Library Corelib.BinNums.IntDef

From Corelib Require Import BinNums PosDef NatDef.

Local Open Scope Z_scope.

Local Notation "0" := Z0.
Local Notation "1" := (Zpos 1).
Local Notation "2" := (Zpos 2).

Binary Integers, Definitions of Operations

Initial author: Pierre Crégut, CNET, Lannion, France

Module Z.

Doubling and variants

Subtraction of positive into Z

Fixpoint pos_sub (x y:positive) {struct y} : Z :=
  match x, y with
    | p~1, q~1 => double (pos_sub p q)
    | p~1, q~0 => succ_double (pos_sub p q)
    | p~1, xH => Zpos p~0
    | p~0, q~1 => pred_double (pos_sub p q)
    | p~0, q~0 => double (pos_sub p q)
    | p~0, xH => Zpos (Pos.pred_double p)
    | xH, q~1 => Zneg q~0
    | xH, q~0 => Zneg (Pos.pred_double q)
    | xH, xH => Z0
  end%positive.

Addition

Opposite

Definition opp x :=
  match x with
    | 0 => 0
    | Zpos x => Zneg x
    | Zneg x => Zpos x
  end.

Notation "- x" := (opp x) : Z_scope.

Subtraction

Definition sub m n := m + -n.

Infix "-" := sub : Z_scope.

Multiplication

Power function

Definition pow_pos (z:Z) := Pos.iter (mul z) 1.

Definition pow x y :=
  match y with
    | Zpos p => pow_pos x p
    | 0 => 1
    | Zneg _ => 0
  end.

Infix "^" := pow : Z_scope.

Comparison

Definition compare x y :=
  match x, y with
    | 0, 0 => Eq
    | 0, Zpos y' => Lt
    | 0, Zneg y' => Gt
    | Zpos x', 0 => Gt
    | Zpos x', Zpos y' => Pos.compare x' y'
    | Zpos x', Zneg y' => Gt
    | Zneg x', 0 => Lt
    | Zneg x', Zpos y' => Lt
    | Zneg x', Zneg y' => CompOpp (Pos.compare x' y')
  end.

Infix "?=" := compare (at level 70, no associativity) : Z_scope.

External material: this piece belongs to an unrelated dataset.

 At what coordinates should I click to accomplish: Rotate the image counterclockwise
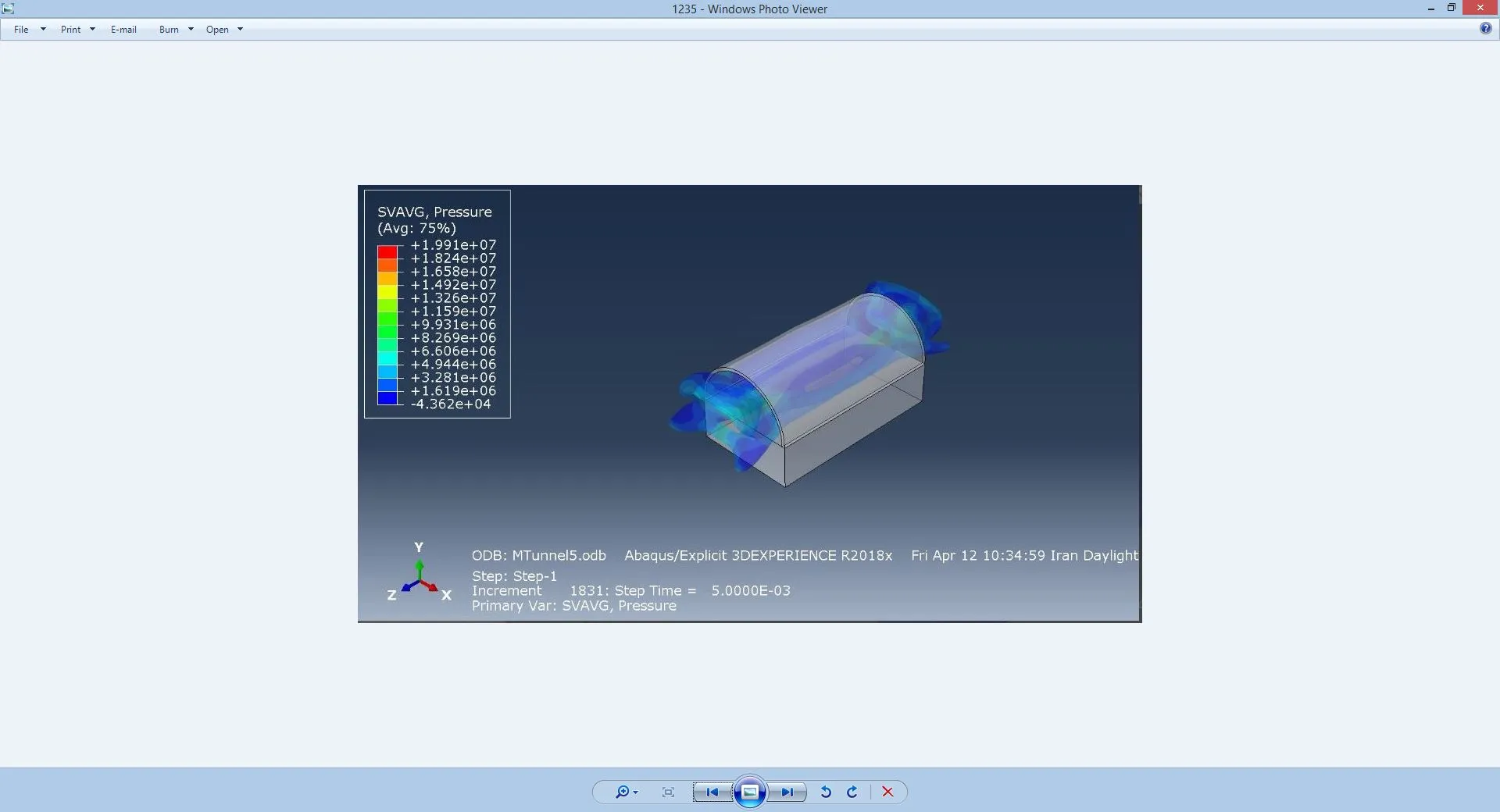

Definition lt x y := (x ?= y ) = Lt.
Definition gt x y := (x ?= y ) = Gt.
Definition le x y := (x ?= y ) <> Gt.
Definition ge x y := (x ?= y ) <> Lt.

Infix "<=" := le : Z_scope.
Infix "<" := lt : Z_scope.
Infix ">=" := ge : Z_scope.
Infix ">" := gt : Z_scope.

Boolean equality and comparisons

Minimum and maximum

Definition max n m :=
  match compare n m with
    | Eq | Gt => n
    | Lt => m
  end.

Definition min n m :=
  match compare n m with
    | Eq | Lt => n
    | Gt => m
  end.

Conversions

From Z to nat by rounding negative numbers to 0

Definition to_nat (z:Z) : nat :=
  match z with
    | Zpos p => Pos.to_nat p
    | _ => O
  end.

From nat to Z

Definition of_nat (n:nat) : Z :=
  match n with
   | O => 0
   | S n => Zpos (Pos.of_succ_nat n)
  end.

From N to Z

Definition of_N (n:N) : Z :=
  match n with
    | N0 => 0
    | Npos p => Zpos p
  end.

From Z to positive by rounding nonpositive numbers to 1

Definition to_pos (z:Z) : positive :=
  match z with
    | Zpos p => p
    | _ => 1%positive
  end.

Euclidean divisions for binary integers

Floor division

div_eucl provides a Truncated-Toward-Bottom (a.k.a Floor) Euclidean division. Its projections are named div (noted "/") and modulo (noted with an infix "mod"). These functions correspond to the `div` and `mod` of Haskell. This is the historical convention of Rocq.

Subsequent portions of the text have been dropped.